▶ _WHAT IS BEING ASKED_
Reproduce without any pictures the lines from the one that contains "Image resolution: width=688" through the end of the records, exactly as written.

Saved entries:
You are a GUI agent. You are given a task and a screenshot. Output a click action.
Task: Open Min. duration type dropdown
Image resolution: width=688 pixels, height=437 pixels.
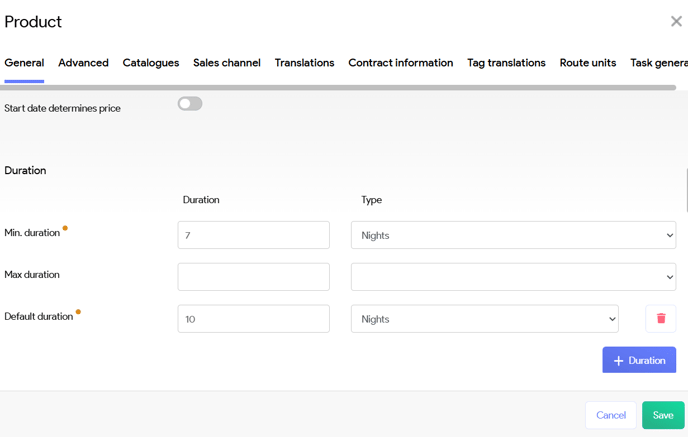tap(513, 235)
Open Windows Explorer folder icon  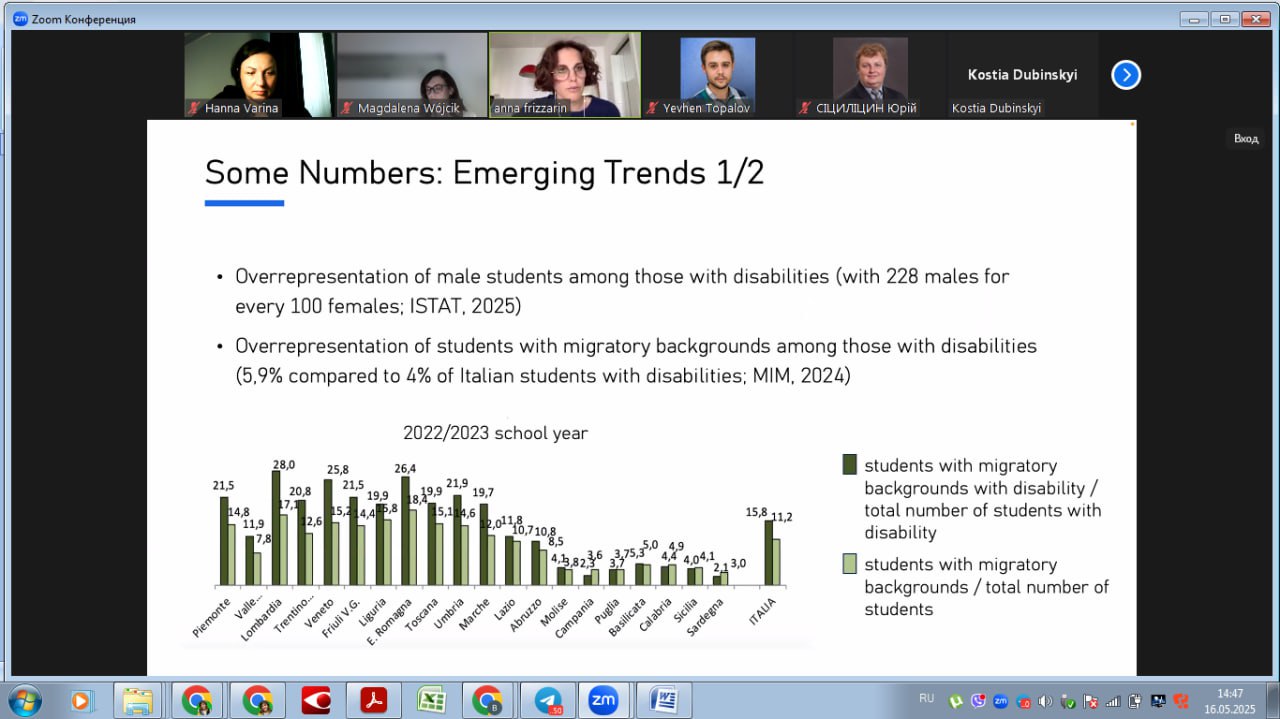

▶ _ANSWER BOX_
Image resolution: width=688 pixels, height=437 pixels.
tap(513, 235)
Open Windows Explorer folder icon  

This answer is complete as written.